Camminare

Camminare fa bene al cuore e aiuta a vivere più a lungo. In particolare le donne.

A suggerirlo è uno studio pubblicato sulla rivista JAMA Internal Medicine dai ricercatori del Brigham and Women’s Hospital di Boston (USA), diretti da I-Min Lee.

Secondo quanto scoperto, durante la terza età non sarebbe necessario raggiungere l’obiettivo di 10.000 passi al giorno: “L’idea di dover raggiungere questo obbiettivo ogni giorno – ha osservato I Min Lee che ha diretto la ricerca – può essere scoraggiante, ma abbiamo scoperto che anche un modesto aumento del numero dei passi è legato a una significativa riduzione della mortalità tra le donne anziane”.

L’indagine ha coinvolto 16.741 donne dell’età media di 72 anni che per sette giorni consecutivi hanno utilizzato un accelerometro (vale a dire un dispositivo in grado di registrare i movimenti) durante tutte le ore di veglia. Successivamente il campione è stato seguito per un periodo di circa 4 anni (durante lo stesso 504 volontarie sono decedute).

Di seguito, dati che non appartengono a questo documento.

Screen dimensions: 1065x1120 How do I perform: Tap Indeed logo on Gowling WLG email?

Al termine dello studio è emerso che le donne che si muovevano di meno (con una media di 2700 passi al giorno) correvano un maggior rischio di morire. Coloro che facevano 4400 passi al giorno in media presentavano un rischio di mortalità inferiore del 41%. E in concomitanza con l’incremento del numero di passi giornalieri, il rischio di decesso continua a diminuire fino alla soglia dei 7500 passi, oltre il quale si è stabilizzato. Inoltre la rapidità con cui i partecipanti si muovevano non influenza la longevità.

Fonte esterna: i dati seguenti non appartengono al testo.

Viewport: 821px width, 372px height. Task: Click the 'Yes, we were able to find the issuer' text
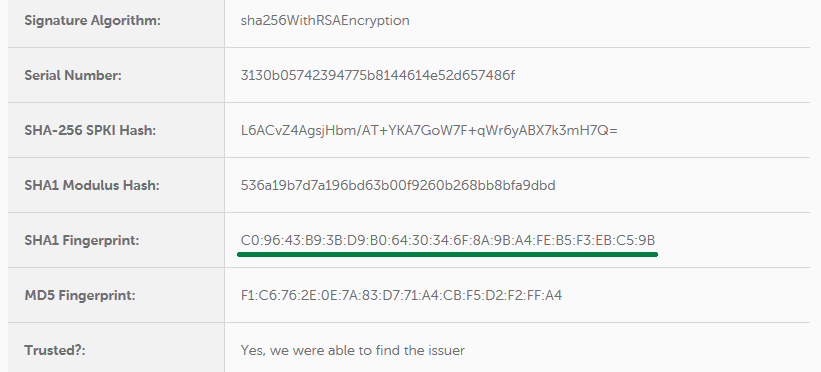coord(352,350)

Il prossimo passo adesso consiste nello studiare i più giovani per verificare se i risultati siano applicabili anche ad altri gruppi campione con caratteristiche differenti, in particolare a quelli che possono camminare di più e inserire altri parametri utili per una valutazione più complessiva come la qualità della vita e il rischio di malattie specifiche.